[Dataset entries]

▽

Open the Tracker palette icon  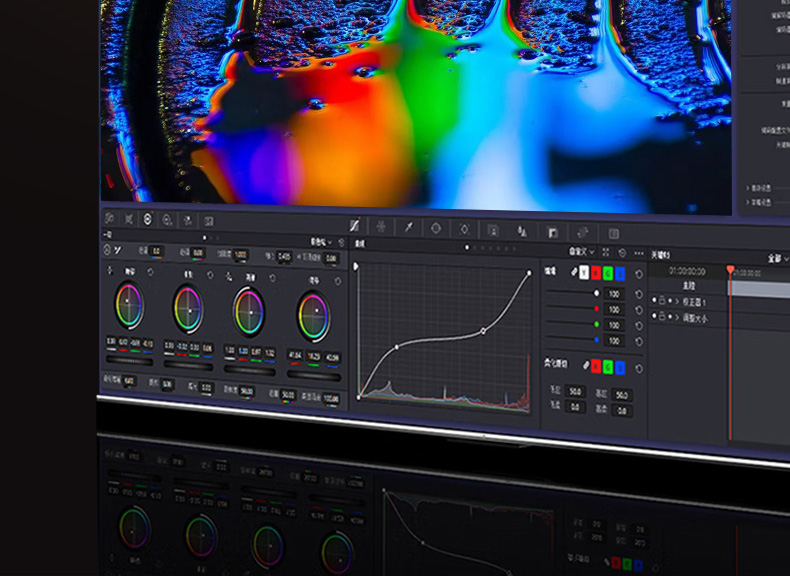tap(464, 230)
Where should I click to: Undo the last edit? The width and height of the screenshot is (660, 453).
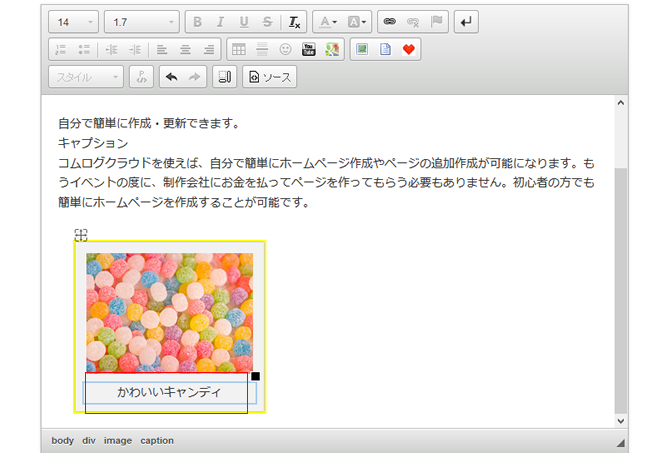(x=170, y=77)
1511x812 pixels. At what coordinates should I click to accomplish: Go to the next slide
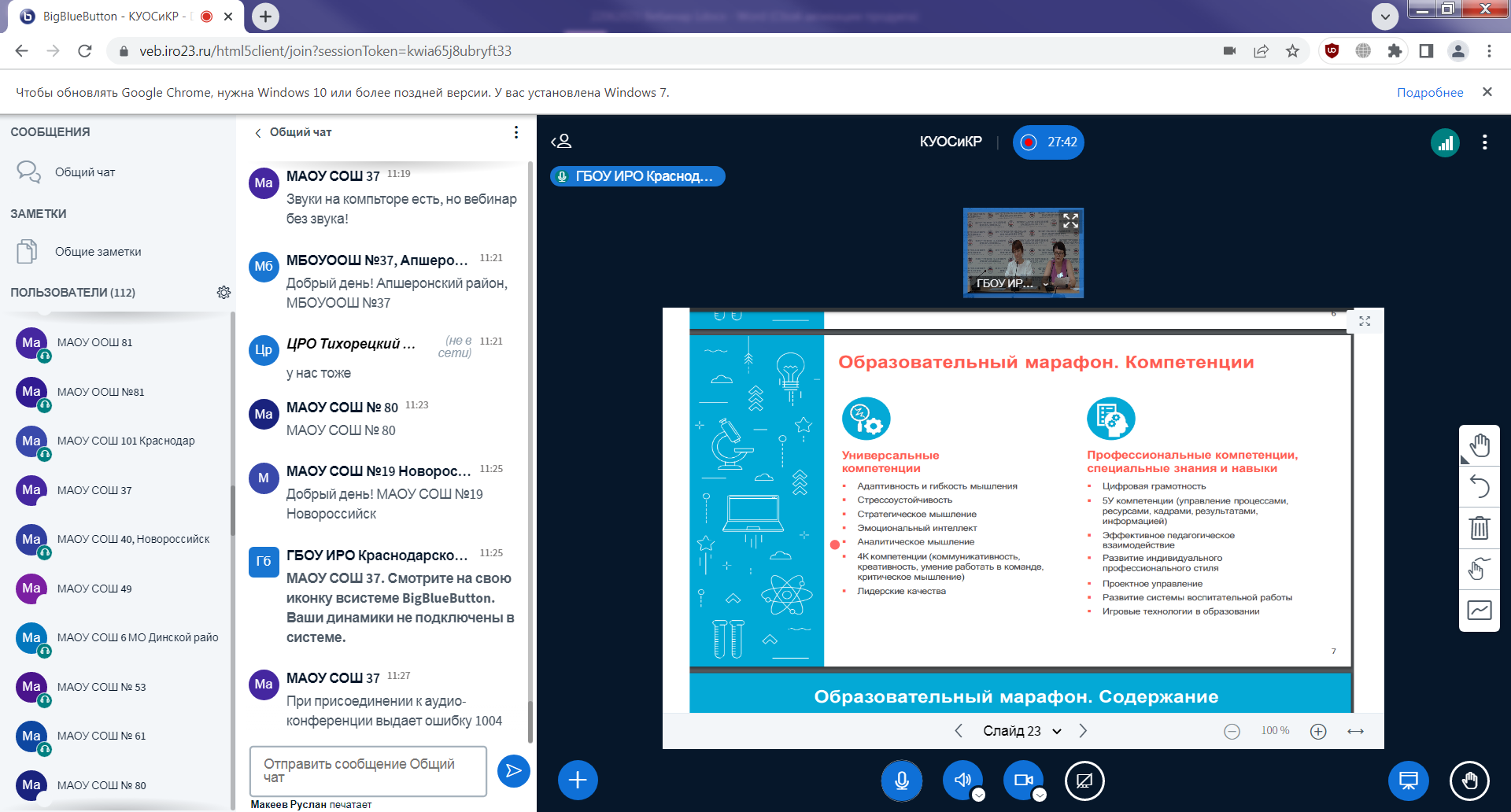1083,731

△

What is needed: Once you reach the line containing "Where should I", print it and every line after it exactly, through the end of the entries, without any pictures.

Reply:
Where should I click to: Undo the last edit? The width and height of the screenshot is (660, 453).
(x=170, y=77)
1511x812 pixels. At what coordinates should I click to accomplish: Go to the next slide
1083,731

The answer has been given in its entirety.